Most people tend not to consider their back very much until the day it lets them down and they’re forced to spend hours lying in agony on a wooden floor. Even regular gym-goers will generally focus on more glamorous muscles and spurn the opportunity to address the stress and strain a deskbound lifestyle can place on your back. The problem? Your shoulders internally rotate, and this results in tight pecs and a stiff neck.
This often leads to a weakness in the lower back – at best causing pain and discomfort, at worst risking serious injury – and the problem is only aggravated if you add further stress on the chest and shoulders with endless pressing exercises.
The solution is obvious: place greater emphasis on your back training. Step forward, the bent-over row.
Your back muscles are the primary beneficiaries of the bent-over row, and as they increase in strength your posture will also improve so you don’t slump as much. Directly stimulating your lats, traps, rhomboids and rotator cuffs works wonders for your body. A stronger back with better posture – what’s not to like?
If you’re a bench press obsessive, you should also find that adding this to your weights session helps balance out your upper body muscles – the bench press focusing on pecs and shoulders in contrast to the back-building row.
Form is all important with the bent-over row, and the best way to ensure you don’t get sloppy is to pick the right amount of weight. Slow, controlled movements are of far more value than jerking up a massive weight and twisting all over the shop.
Once you have your barbell loaded, stand with your feet shoulder-width apart. Bend your knees and lean forward from the waist. Your knees should be bent, but your back stays straight, with your neck in line with your spine. Grab the bar with your hands (palms-down), just wider than shoulder-width apart and let it hang with your arms straight.
Brace your core and squeeze your shoulders together to row the weight up until it touches your sternum, then slowly lower it back down again. There’s one rep. With a light weight, shoot for four sets of eight to 10 reps.
Once you’re set up for the move – leaning forward a bit, bar in hands – think about pulling your elbows behind you, not pulling the bar up. It’ll help to activate your lats and keep everything tight.
Most trainers will tell you that if you can’t stop at the top of each rep, you’ve picked a weight that’s too heavy. Touch the bar to your sternum, pause, and squeeze your shoulderblades together at the top of each rep. You’ll build better posture that way.
By reversing the grip, you place more of a load on your lats and lower traps.

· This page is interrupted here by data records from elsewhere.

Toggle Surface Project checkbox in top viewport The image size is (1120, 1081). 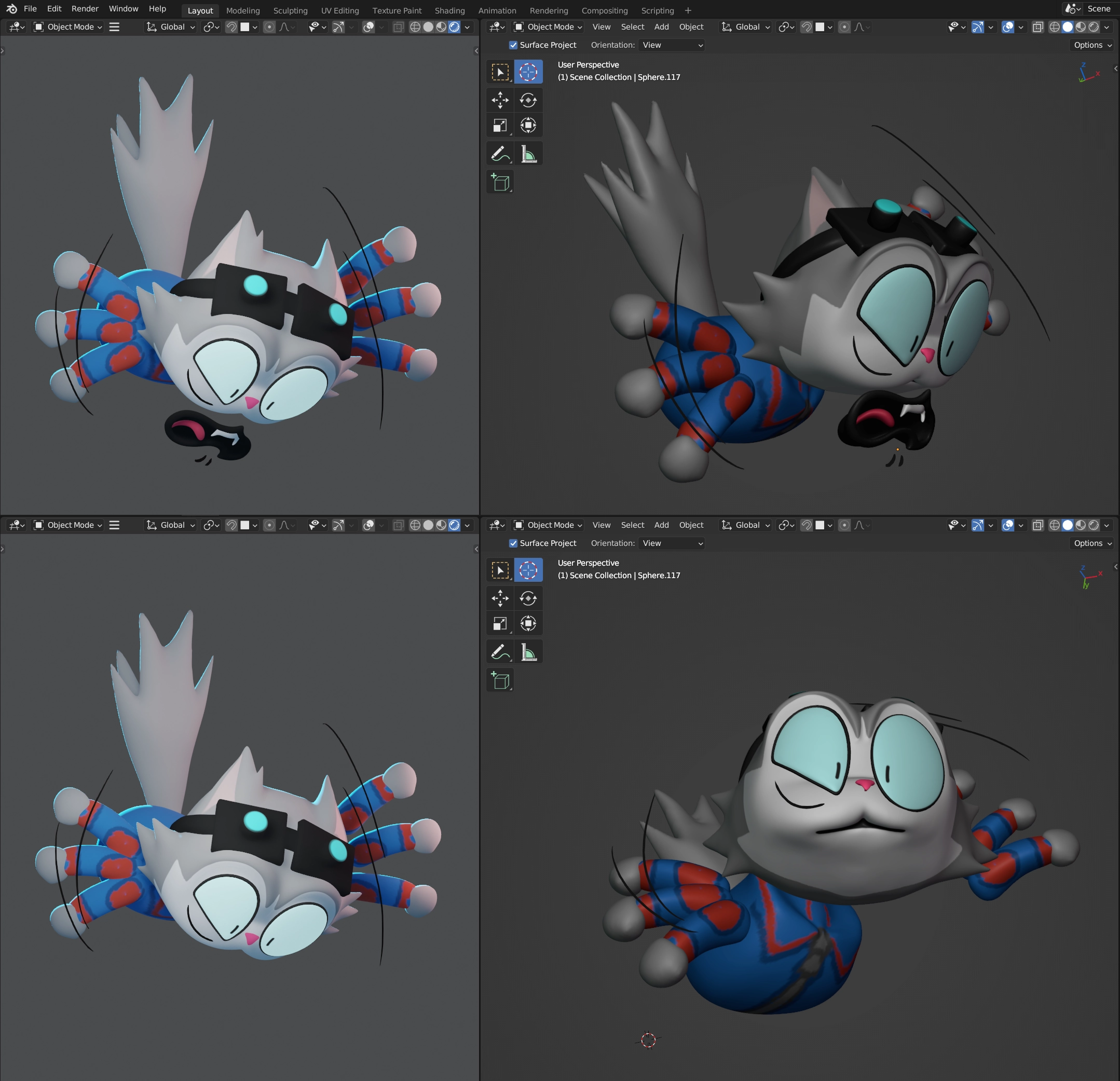(x=513, y=45)
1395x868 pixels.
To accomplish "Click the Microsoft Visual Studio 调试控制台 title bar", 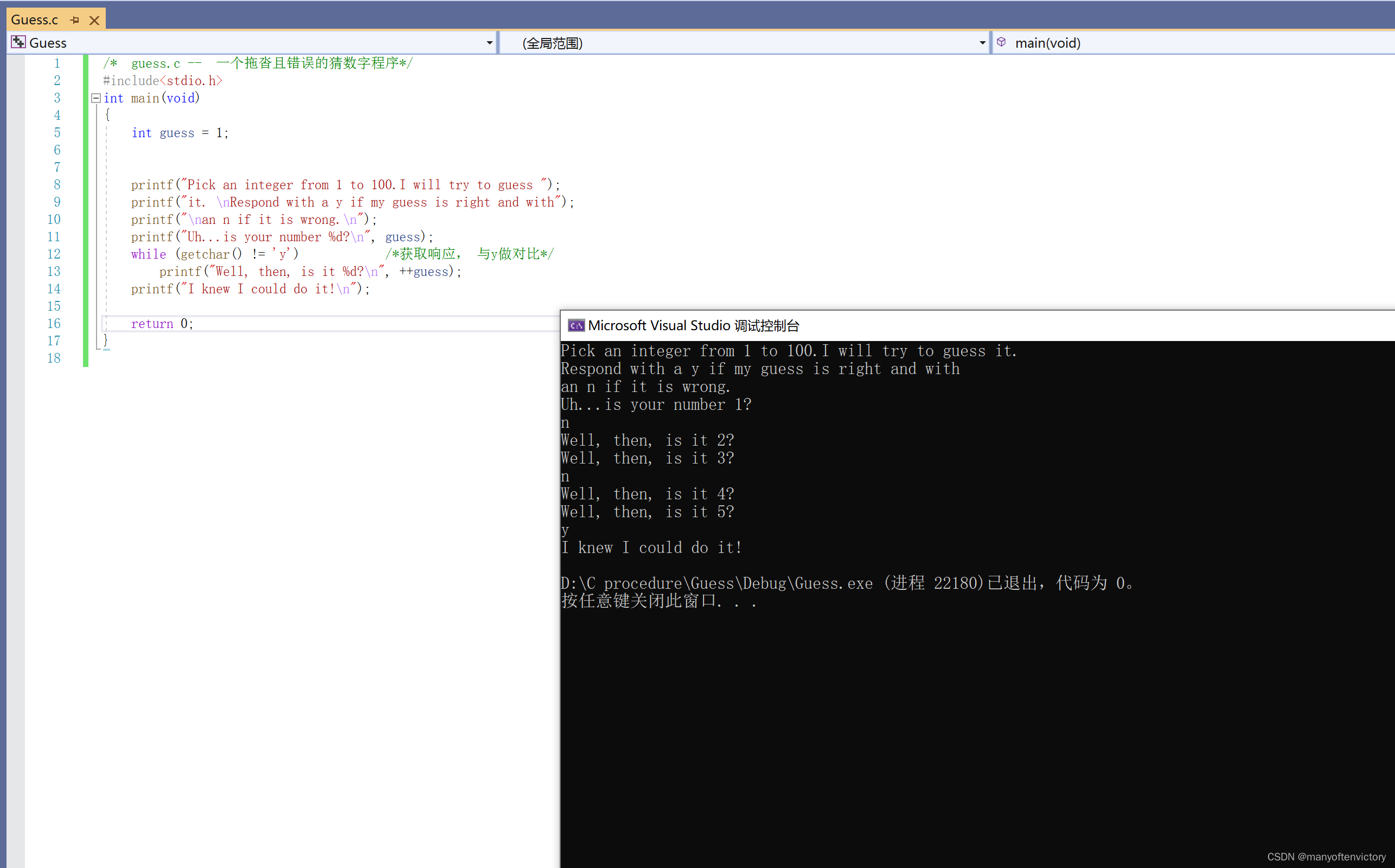I will [976, 326].
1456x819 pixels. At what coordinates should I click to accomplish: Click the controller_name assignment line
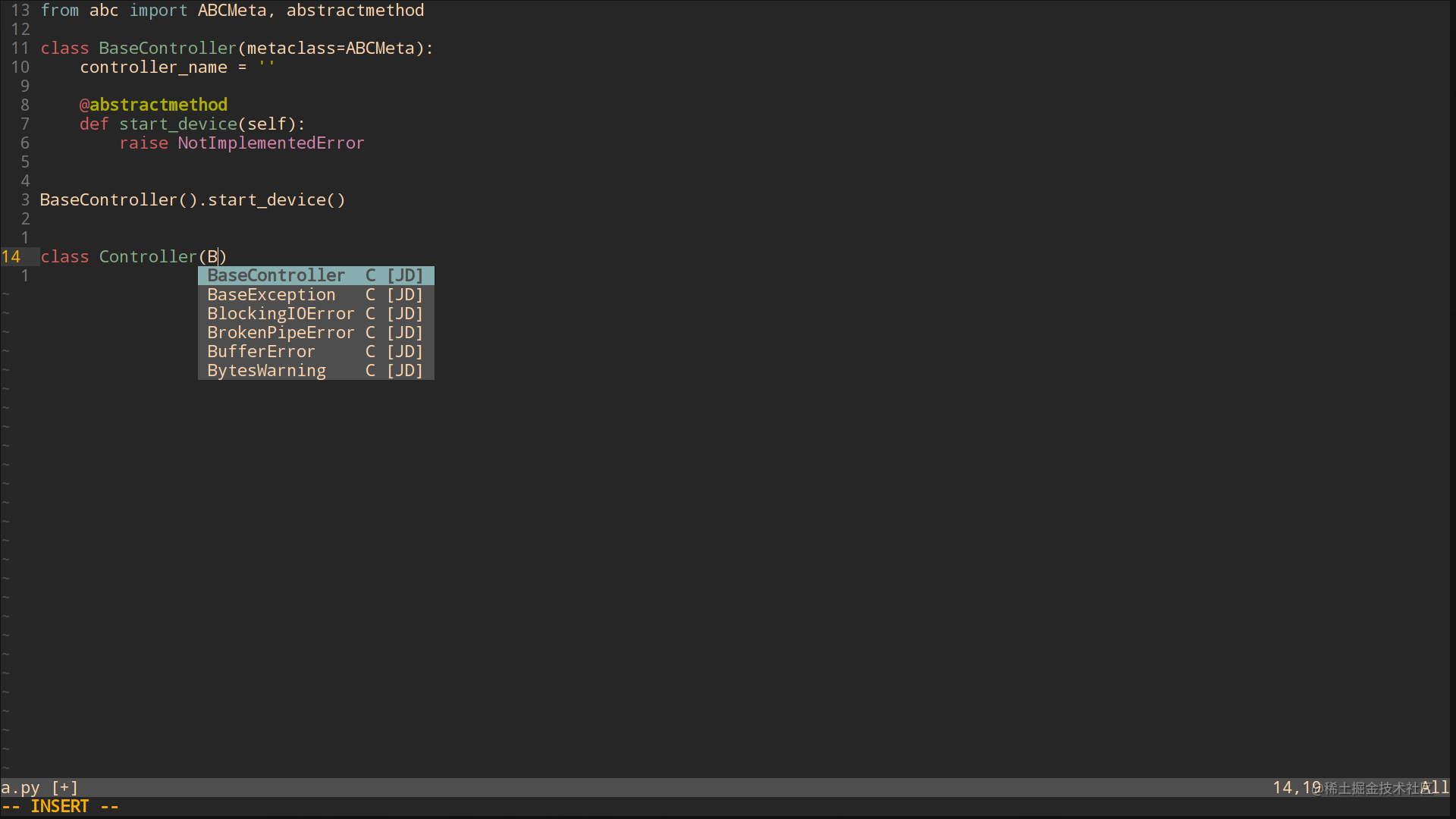(x=176, y=67)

An excellent variation on the bent-over row is to sub out the barbell for a set of dumbbells. Having two weights requires a little more coordination, and, more importantly, stops you relying too much on the stronger side of your body for the entire row. Opting for dumbbells instead will help you balance out your strength on each side. Start with the dumbbells just below your knees and allow your wrists to turn naturally during the movement.
This beginner row targets one arm at a time and is a good stepping stone to the full bent-over row if you’re struggling with the exercise. Put your right hand and knee on a bench, hold a dumbbell in your left hand and let it hang straight down, with your palm facing in. Row the dumbbell up, squeezing your shoulder blade in, then slowly lower it. Do all reps on one arm, then switch to the other side.
Once you’ve got the hang of the one-arm dumbbell row on a bench, you can increase the difficulty of the movement by supporting your body on an gym ball instead. This unstable surface will challenge your core muscle to keep your steady while you complete the movement, which should give you a stronger base when you attempt the barbell version.
If you want to (a) really target your lats with your rows, and (b) look like a bit of a legend in the gym, try the one-arm barbell row. You will need a loaded barbell and a fair bit of space to do this, but people will be impressed and copying you in no time so they won’t begrudge the room you’re taking up. Stand by the side of the barbell and bend over to grab one end near the plates. Staying in the normal bent-over position, row one end of the barbell up, then lower it slowly.
This particular variant is named after British bodybuilding icon Dorian Yates. The six-time Mr Olympia was renowned for sporting an impressive, dominating back and attributes that largely to his twist on the classic bent-over row. Keeping your back straight, adopt a more upright stance, with your torso at a 30-45° angle to the floor. Row the bar towards your lower abdominals, pausing at the top of the movement to squeeze your lats. This variation is also useful for mid-lower trap activation – crucial for improved posture.
This move uses lighter weights but produces a strong scapular retraction (the action of pulling your shoulder blades together). Keep a slight bend in your elbows, then raise the weights straight out to the sides until you reach chest height, without moving your upper body.